When Jeremy O. Harris then threatened to withdraw “Slave Play” from the lineup, CTG promised to begin to rectify the historical gender imbalance in its programming — a challenge given to its newly formed cohort of five associate artistic directors. This upcoming season — which will also prioritize L.A.-based actors, directors and designers — “has been a long time coming, to reflect the values of not only this team but of the organization as reemerged from the pandemic, and to represent so many different communities across L.A.,” says associate artistic director Kelley Kirkpatrick.

A cast in 18th century period costumes performs onstage.

“1776,” which will feature a cast of female, trans and nonbinary performers, will play at the Ahmanson after a stint on Broadway.

(Evan Zimmerman)

A cast of actors, clad in soldier's uniforms, onstage.

Charles Fuller’s Pulitzer-winning military drama “A Soldier’s Play,” which was revived on Broadway in 2020, will come to the Ahmanson.

(Joan Marcus)

Center Theatre Group also announced a few of its forthcoming offerings at the Ahmanson Theatre.
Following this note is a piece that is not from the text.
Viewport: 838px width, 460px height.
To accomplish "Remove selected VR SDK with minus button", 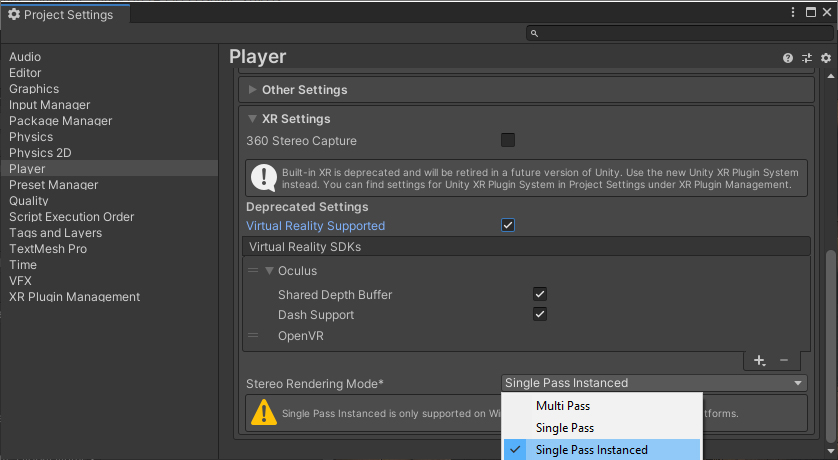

The 2022-23 season will kick off with the U.S. premiere of “2:22 — A Ghost Story” (Oct. 29-Dec. 4), the supernatural thriller that’s currently in its third hit run on the West End. Playwright Danny Robins will be rewriting the script to set the action in America, and director Matthew Dunster will work with a new cast for the stateside production.
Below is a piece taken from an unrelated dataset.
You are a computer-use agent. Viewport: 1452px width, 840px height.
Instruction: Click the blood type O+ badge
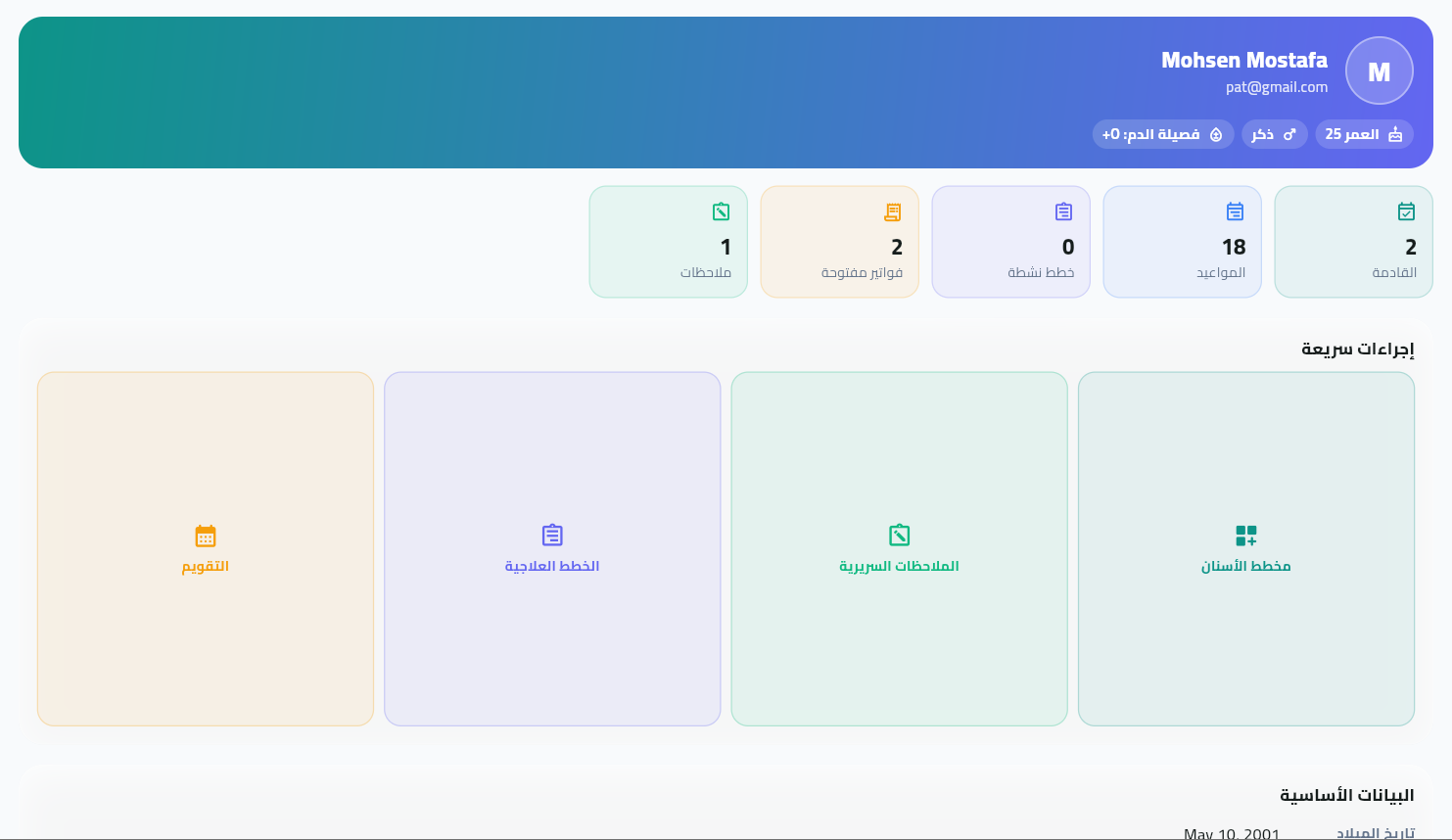pyautogui.click(x=1163, y=134)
The Ahmanson will also house a return engagement of the hit-filled musical “Ain’t Too Proud — The Life and Times of The Temptations” (Dec. 13, 2022–Jan. 1, 2023), which previously played the venue in 2018; a new take on Sherman Edwards and Peter Stone’s historical musical “1776″ (April 5–May 7, 2023), featuring a cast of female, trans and nonbinary performers, on the road after a Broadway run this fall; and a touring revival of Charles Fuller’s Pulitzer-winning military drama “A Soldier’s Play” (May 23-June 25, 2023), directed by Kenny Leon and starring Norm Lewis.

Tickets to the Taper productions are now on sale by subscription only. Additional programming at the Ahmanson and Kirk Douglas Theatre will be announced at a later date. CTG also previously committed to anchoring the 2022-23 season at the Douglas in Culver City with a majority women-identifying, trans or nonbinary and BIPOC playwrights.